DATASET EXCERPTS
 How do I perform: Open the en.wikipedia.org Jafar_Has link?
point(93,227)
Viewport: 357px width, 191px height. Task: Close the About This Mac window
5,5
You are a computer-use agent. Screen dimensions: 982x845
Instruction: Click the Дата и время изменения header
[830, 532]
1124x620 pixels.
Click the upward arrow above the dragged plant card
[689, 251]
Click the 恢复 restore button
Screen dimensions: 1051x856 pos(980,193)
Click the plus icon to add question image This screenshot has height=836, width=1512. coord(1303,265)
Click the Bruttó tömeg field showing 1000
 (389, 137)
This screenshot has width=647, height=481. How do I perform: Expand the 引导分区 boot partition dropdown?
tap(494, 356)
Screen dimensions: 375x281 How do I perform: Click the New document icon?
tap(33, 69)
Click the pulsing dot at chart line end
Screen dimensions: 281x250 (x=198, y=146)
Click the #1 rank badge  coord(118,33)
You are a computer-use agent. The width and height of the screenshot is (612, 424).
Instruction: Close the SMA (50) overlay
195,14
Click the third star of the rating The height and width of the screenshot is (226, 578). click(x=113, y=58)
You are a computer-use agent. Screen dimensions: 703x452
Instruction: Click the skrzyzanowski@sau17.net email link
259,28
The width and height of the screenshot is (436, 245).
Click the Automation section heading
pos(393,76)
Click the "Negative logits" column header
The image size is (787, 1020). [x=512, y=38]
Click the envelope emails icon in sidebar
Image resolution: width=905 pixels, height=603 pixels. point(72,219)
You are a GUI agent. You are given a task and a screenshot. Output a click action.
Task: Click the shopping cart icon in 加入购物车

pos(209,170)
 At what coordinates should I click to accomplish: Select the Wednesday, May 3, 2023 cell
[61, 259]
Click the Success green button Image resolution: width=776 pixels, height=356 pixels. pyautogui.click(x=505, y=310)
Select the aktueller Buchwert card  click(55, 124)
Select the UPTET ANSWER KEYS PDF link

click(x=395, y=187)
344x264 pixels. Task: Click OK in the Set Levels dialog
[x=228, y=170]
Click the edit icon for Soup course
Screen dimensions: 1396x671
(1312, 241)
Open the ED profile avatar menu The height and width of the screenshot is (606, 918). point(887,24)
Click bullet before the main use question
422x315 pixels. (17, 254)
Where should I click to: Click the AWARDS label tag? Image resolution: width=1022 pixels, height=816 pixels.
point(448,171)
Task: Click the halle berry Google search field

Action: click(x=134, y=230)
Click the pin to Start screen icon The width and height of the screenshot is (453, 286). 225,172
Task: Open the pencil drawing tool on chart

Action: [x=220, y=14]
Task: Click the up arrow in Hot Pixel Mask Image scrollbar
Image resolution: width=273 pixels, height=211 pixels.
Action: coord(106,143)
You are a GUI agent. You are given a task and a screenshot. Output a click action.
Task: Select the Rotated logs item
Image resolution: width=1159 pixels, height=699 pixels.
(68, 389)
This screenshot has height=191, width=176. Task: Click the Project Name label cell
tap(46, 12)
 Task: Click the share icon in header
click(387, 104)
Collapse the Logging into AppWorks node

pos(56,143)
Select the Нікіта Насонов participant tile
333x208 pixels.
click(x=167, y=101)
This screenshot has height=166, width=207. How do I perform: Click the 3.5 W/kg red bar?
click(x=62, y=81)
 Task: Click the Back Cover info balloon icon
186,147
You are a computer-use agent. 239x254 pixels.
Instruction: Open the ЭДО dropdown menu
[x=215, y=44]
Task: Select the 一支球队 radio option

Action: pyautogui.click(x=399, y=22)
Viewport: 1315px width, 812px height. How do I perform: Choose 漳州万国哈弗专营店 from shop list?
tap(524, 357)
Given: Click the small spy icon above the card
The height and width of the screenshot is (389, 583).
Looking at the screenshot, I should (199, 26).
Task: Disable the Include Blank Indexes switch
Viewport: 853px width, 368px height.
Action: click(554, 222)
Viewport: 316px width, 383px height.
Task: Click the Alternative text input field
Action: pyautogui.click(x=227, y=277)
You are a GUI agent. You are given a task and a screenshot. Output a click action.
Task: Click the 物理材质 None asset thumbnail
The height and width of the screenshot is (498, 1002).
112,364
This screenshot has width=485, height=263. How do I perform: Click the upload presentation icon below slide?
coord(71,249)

EXERCISE DETAILS
Working from the material above, reproduce it in full and unchanged.

EXERCISE RESPONSE
 How do I perform: Open the en.wikipedia.org Jafar_Has link?
point(93,227)
Viewport: 357px width, 191px height. Task: Close the About This Mac window
5,5
You are a computer-use agent. Screen dimensions: 982x845
Instruction: Click the Дата и время изменения header
[830, 532]
1124x620 pixels.
Click the upward arrow above the dragged plant card
[689, 251]
Click the 恢复 restore button
Screen dimensions: 1051x856 pos(980,193)
Click the plus icon to add question image This screenshot has height=836, width=1512. coord(1303,265)
Click the Bruttó tömeg field showing 1000
 (389, 137)
This screenshot has width=647, height=481. How do I perform: Expand the 引导分区 boot partition dropdown?
tap(494, 356)
Screen dimensions: 375x281 How do I perform: Click the New document icon?
tap(33, 69)
Click the pulsing dot at chart line end
Screen dimensions: 281x250 (x=198, y=146)
Click the #1 rank badge  coord(118,33)
You are a computer-use agent. The width and height of the screenshot is (612, 424).
Instruction: Close the SMA (50) overlay
195,14
Click the third star of the rating The height and width of the screenshot is (226, 578). click(x=113, y=58)
You are a computer-use agent. Screen dimensions: 703x452
Instruction: Click the skrzyzanowski@sau17.net email link
259,28
The width and height of the screenshot is (436, 245).
Click the Automation section heading
pos(393,76)
Click the "Negative logits" column header
The image size is (787, 1020). [x=512, y=38]
Click the envelope emails icon in sidebar
Image resolution: width=905 pixels, height=603 pixels. point(72,219)
You are a GUI agent. You are given a task and a screenshot. Output a click action.
Task: Click the shopping cart icon in 加入购物车

pos(209,170)
 At what coordinates should I click to accomplish: Select the Wednesday, May 3, 2023 cell
[61, 259]
Click the Success green button Image resolution: width=776 pixels, height=356 pixels. pyautogui.click(x=505, y=310)
Select the aktueller Buchwert card  click(55, 124)
Select the UPTET ANSWER KEYS PDF link

click(x=395, y=187)
344x264 pixels. Task: Click OK in the Set Levels dialog
[x=228, y=170]
Click the edit icon for Soup course
Screen dimensions: 1396x671
(1312, 241)
Open the ED profile avatar menu The height and width of the screenshot is (606, 918). point(887,24)
Click bullet before the main use question
422x315 pixels. (17, 254)
Where should I click to: Click the AWARDS label tag? Image resolution: width=1022 pixels, height=816 pixels.
point(448,171)
Task: Click the halle berry Google search field

Action: click(x=134, y=230)
Click the pin to Start screen icon The width and height of the screenshot is (453, 286). 225,172
Task: Open the pencil drawing tool on chart

Action: [x=220, y=14]
Task: Click the up arrow in Hot Pixel Mask Image scrollbar
Image resolution: width=273 pixels, height=211 pixels.
Action: coord(106,143)
You are a GUI agent. You are given a task and a screenshot. Output a click action.
Task: Select the Rotated logs item
Image resolution: width=1159 pixels, height=699 pixels.
(68, 389)
This screenshot has height=191, width=176. Task: Click the Project Name label cell
tap(46, 12)
 Task: Click the share icon in header
click(387, 104)
Collapse the Logging into AppWorks node

pos(56,143)
Select the Нікіта Насонов participant tile
333x208 pixels.
click(x=167, y=101)
This screenshot has height=166, width=207. How do I perform: Click the 3.5 W/kg red bar?
click(x=62, y=81)
 Task: Click the Back Cover info balloon icon
186,147
You are a computer-use agent. 239x254 pixels.
Instruction: Open the ЭДО dropdown menu
[x=215, y=44]
Task: Select the 一支球队 radio option

Action: pyautogui.click(x=399, y=22)
Viewport: 1315px width, 812px height. How do I perform: Choose 漳州万国哈弗专营店 from shop list?
tap(524, 357)
Given: Click the small spy icon above the card
The height and width of the screenshot is (389, 583).
Looking at the screenshot, I should (199, 26).
Task: Disable the Include Blank Indexes switch
Viewport: 853px width, 368px height.
Action: click(554, 222)
Viewport: 316px width, 383px height.
Task: Click the Alternative text input field
Action: pyautogui.click(x=227, y=277)
You are a GUI agent. You are given a task and a screenshot. Output a click action.
Task: Click the 物理材质 None asset thumbnail
The height and width of the screenshot is (498, 1002).
112,364
This screenshot has width=485, height=263. How do I perform: Click the upload presentation icon below slide?
coord(71,249)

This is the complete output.